Chapter 2
Wyatt
Blackberries and wild honey.
The skittish new waitress’s scent clings to me as the bell over the diner door chimes when it closes behind me.
On my way to my truck, I can’t help but think about Maisie. Keeping my distance over the last month has required a level of control I didn’t know I possessed.
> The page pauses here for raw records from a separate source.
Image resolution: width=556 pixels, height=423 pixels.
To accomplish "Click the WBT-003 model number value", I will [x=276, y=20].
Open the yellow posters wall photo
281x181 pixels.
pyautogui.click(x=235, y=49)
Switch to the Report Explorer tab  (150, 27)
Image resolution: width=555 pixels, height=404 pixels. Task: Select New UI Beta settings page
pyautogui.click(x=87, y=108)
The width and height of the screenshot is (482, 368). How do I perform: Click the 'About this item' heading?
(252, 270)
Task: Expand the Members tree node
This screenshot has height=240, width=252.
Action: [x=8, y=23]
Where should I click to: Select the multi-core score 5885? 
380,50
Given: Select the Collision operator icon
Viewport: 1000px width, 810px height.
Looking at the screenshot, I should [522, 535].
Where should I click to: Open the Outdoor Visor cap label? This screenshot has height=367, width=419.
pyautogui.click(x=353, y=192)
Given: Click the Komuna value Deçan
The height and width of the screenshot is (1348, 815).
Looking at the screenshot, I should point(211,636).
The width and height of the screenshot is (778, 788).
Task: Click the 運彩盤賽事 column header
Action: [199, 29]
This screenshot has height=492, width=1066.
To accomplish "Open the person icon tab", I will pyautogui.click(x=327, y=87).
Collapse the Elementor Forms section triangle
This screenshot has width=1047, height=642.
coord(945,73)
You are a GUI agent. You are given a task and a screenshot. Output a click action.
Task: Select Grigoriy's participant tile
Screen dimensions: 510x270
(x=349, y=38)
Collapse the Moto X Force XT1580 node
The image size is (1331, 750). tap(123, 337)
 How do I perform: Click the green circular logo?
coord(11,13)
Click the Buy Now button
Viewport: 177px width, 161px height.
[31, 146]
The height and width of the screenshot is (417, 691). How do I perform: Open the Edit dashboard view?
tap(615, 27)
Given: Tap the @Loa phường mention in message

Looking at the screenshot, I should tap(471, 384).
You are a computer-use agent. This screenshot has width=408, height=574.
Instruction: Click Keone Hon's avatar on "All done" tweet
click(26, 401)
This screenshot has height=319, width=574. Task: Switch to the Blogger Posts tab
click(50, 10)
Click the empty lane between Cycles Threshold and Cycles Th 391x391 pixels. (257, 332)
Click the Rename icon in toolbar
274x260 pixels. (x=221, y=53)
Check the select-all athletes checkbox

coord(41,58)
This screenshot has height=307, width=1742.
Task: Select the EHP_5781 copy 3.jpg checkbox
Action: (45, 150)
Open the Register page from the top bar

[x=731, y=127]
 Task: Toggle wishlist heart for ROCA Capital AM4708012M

One sniff of her lush scent as she tops up my coffee, and I’m fighting an almost uncontrollable urge to drag her into my arms and kiss her soft lips as sweetly as I want to bend her over the nearest hard surface and fuck her. But maintaining distance and my urges has been necessary.
Extremely necessary.
My first glimpse of the petite waitress with shoulder-length strawberry blonde hair and ice-blue eyes had been like a fucking dream. I’d stepped through the front doors of Nico’s Diner, and it had been akin to a truck slamming into me.
I’d stared for too fucking long. She noticed. How could she not notice when I was clogging up the front door? Those gorgeous ice-blue eyes had widened, and wariness had given way to fear.
I thought my size had intimidated her until Knox nudged my shoulder and gave me a pointed look. My eyes had tracked his gaze downward to dark, almost-black marks on her forearms shaped like bruises.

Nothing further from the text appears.